Saved entries:

____________

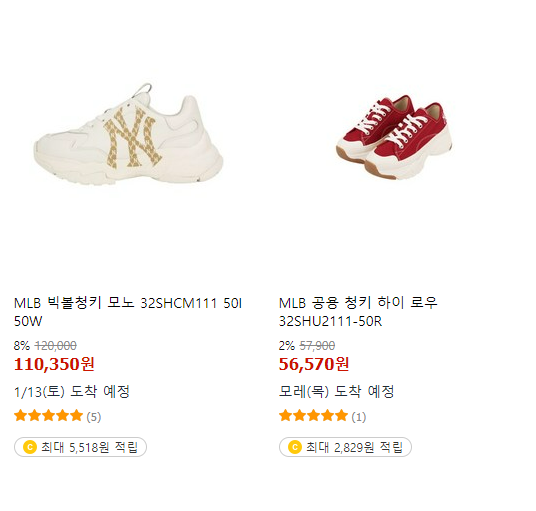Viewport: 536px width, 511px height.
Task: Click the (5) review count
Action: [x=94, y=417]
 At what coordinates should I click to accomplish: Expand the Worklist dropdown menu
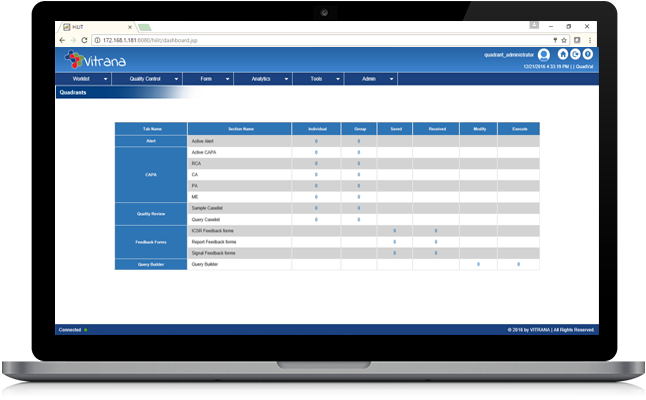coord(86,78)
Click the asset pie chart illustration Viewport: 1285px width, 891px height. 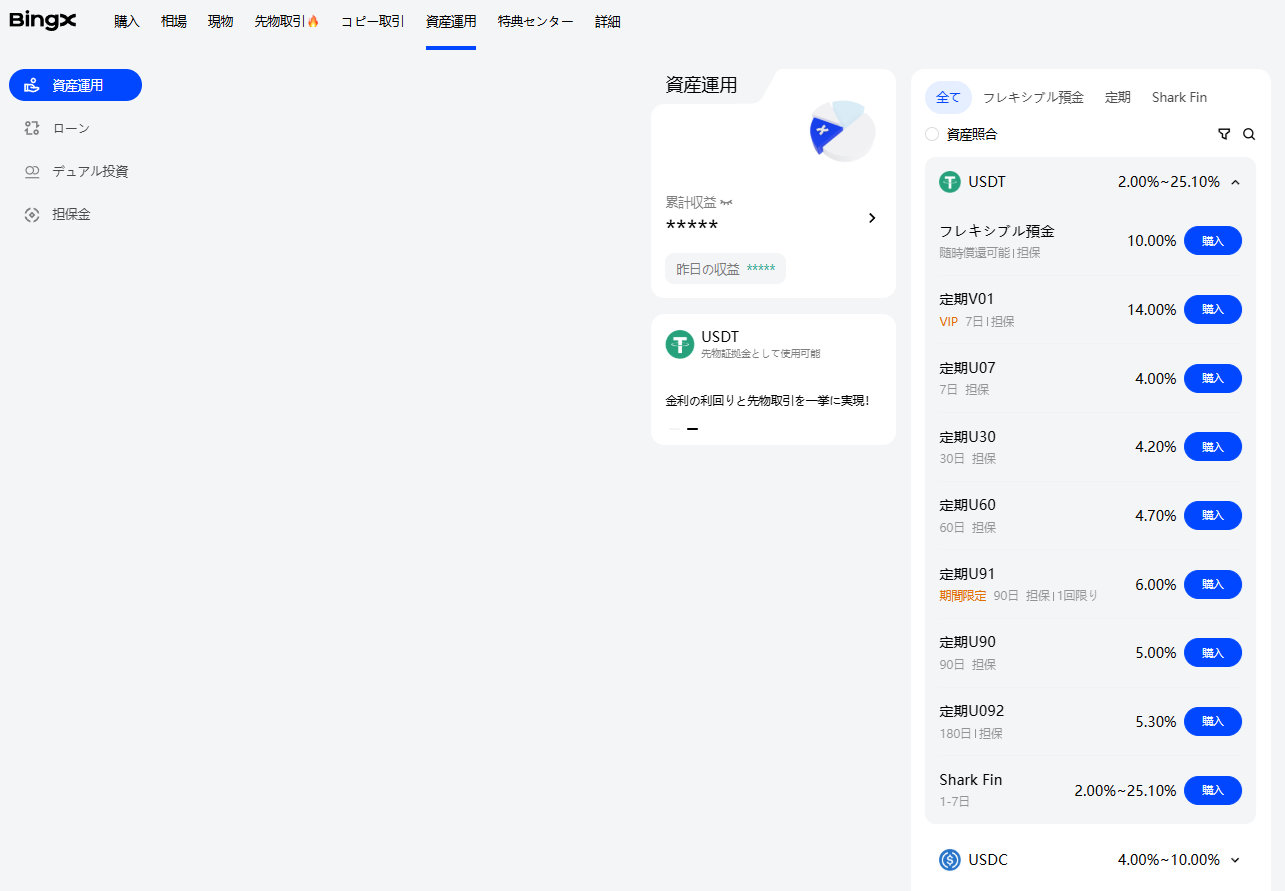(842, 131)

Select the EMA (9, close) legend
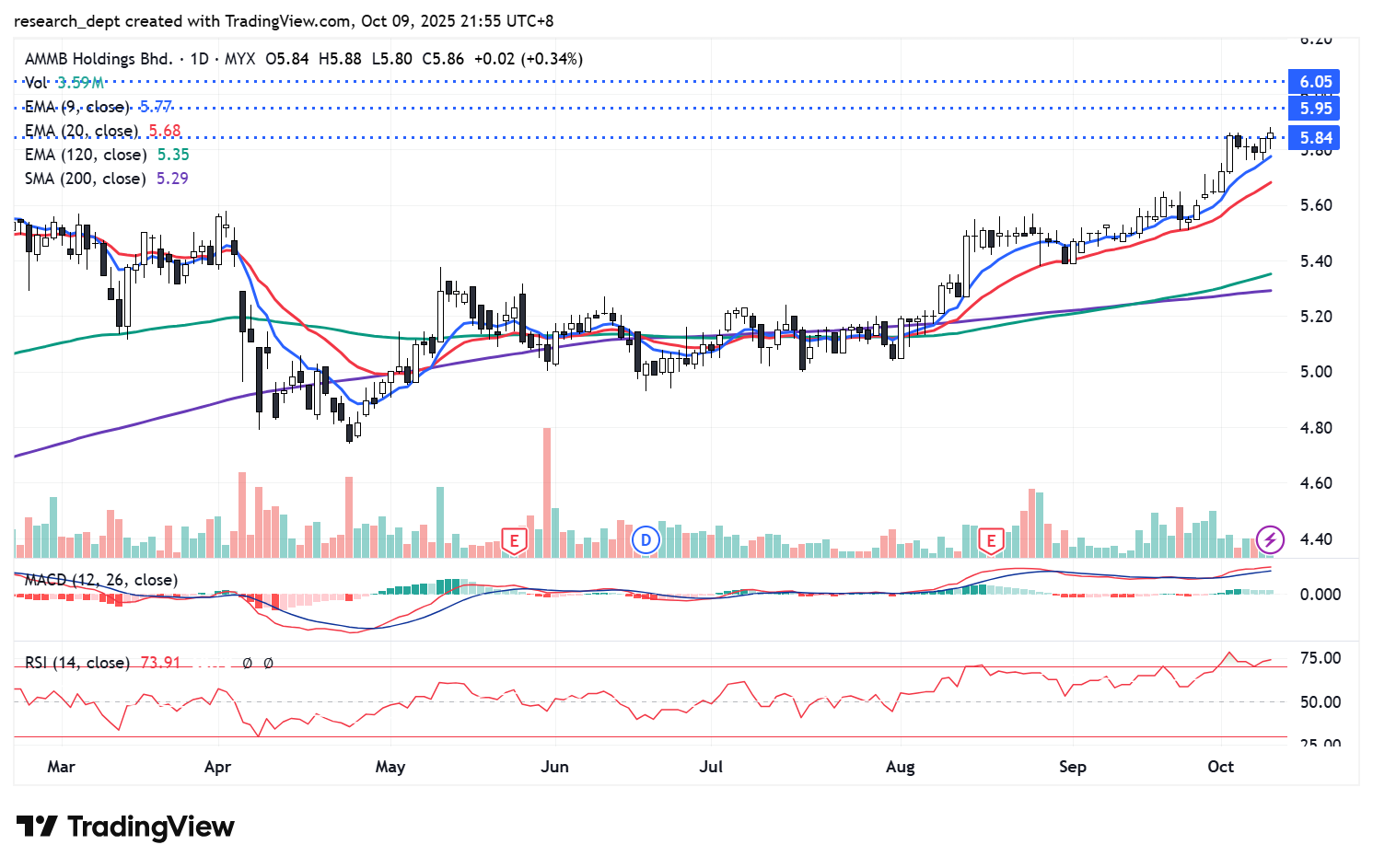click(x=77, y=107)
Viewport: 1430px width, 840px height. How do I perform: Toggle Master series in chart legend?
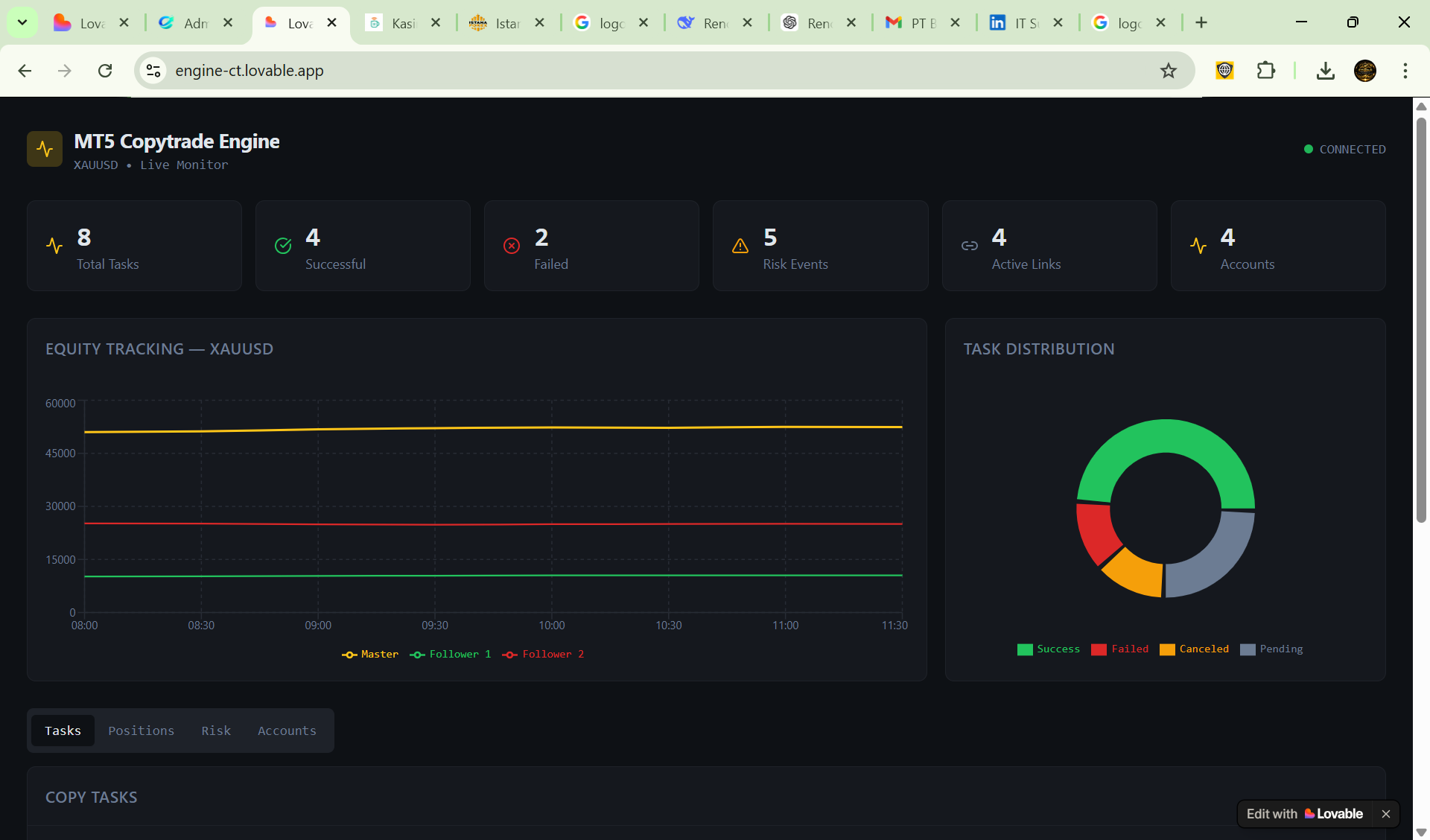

____________

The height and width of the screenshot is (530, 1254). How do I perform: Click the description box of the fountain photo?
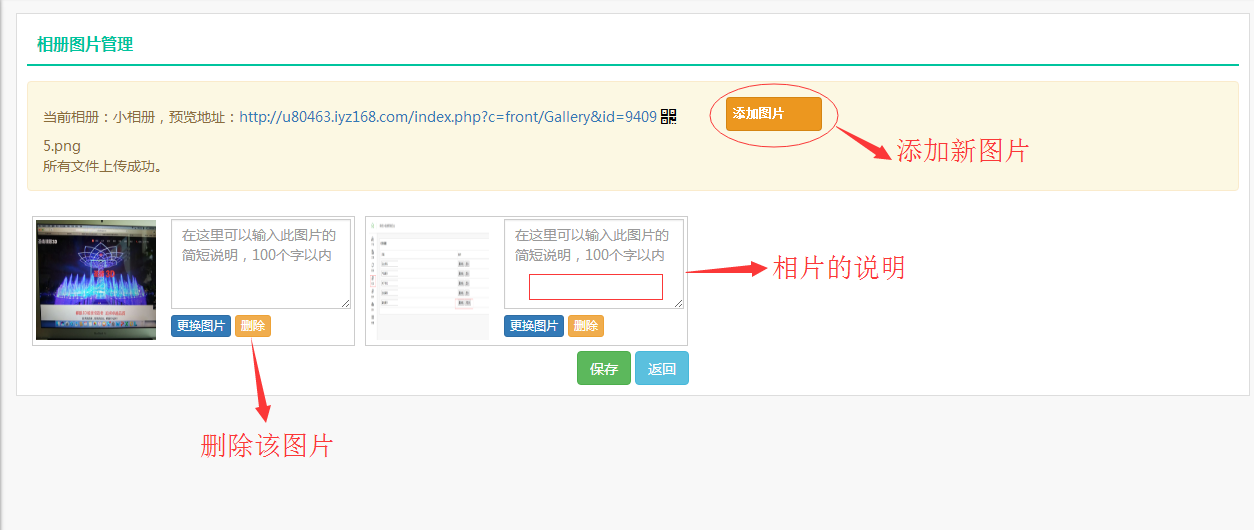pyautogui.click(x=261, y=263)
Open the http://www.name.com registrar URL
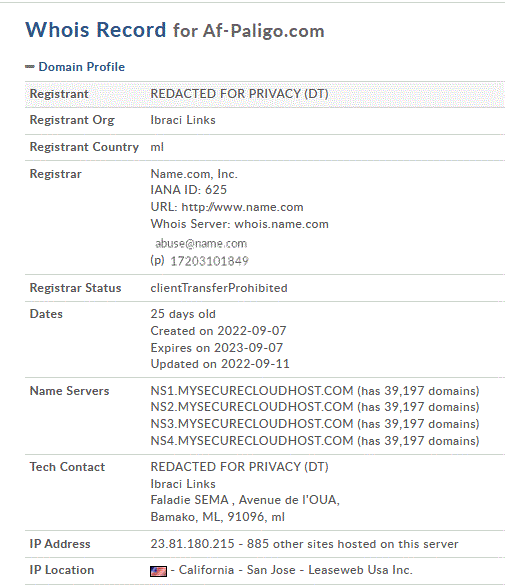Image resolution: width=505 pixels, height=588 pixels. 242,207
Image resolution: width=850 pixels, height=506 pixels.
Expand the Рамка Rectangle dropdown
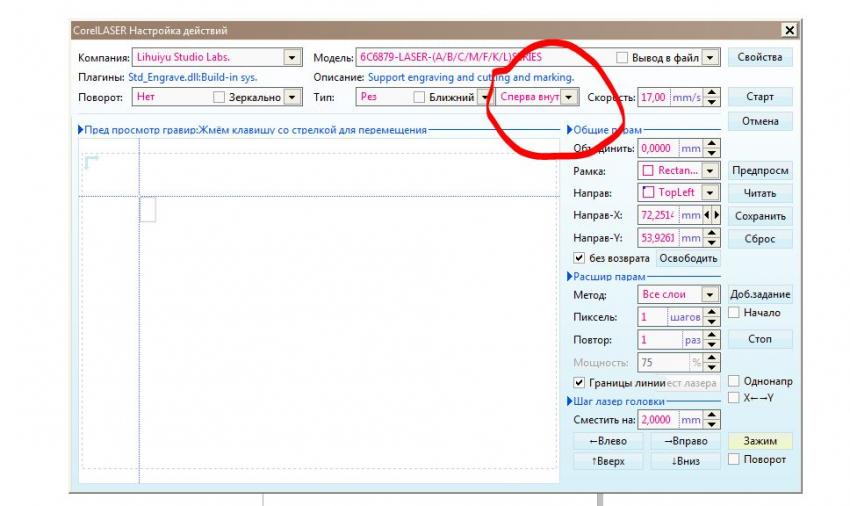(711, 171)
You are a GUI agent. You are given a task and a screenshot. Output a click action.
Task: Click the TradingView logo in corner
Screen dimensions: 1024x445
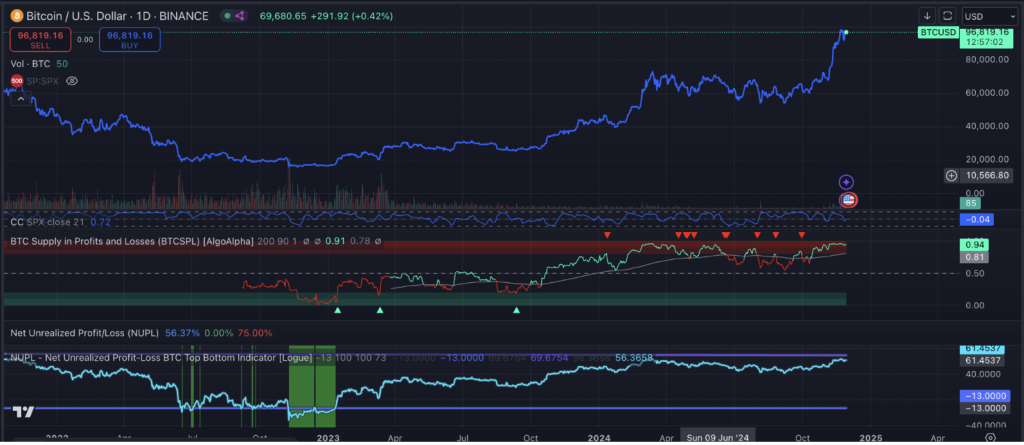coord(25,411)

____________

» WHAT YOU SHOULD DO: Working from the entries above, reproduce exactly and only the lines beginning with the line that has "Select the EMA (9, close) legend" and ending with the line that has "Viewport: 1430px width, 840px"; omit all pictures.

» ANSWER TO THIS PROBLEM:
Select the EMA (9, close) legend
click(x=77, y=107)
Viewport: 1430px width, 840px height. How do I perform: Toggle Master series in chart legend?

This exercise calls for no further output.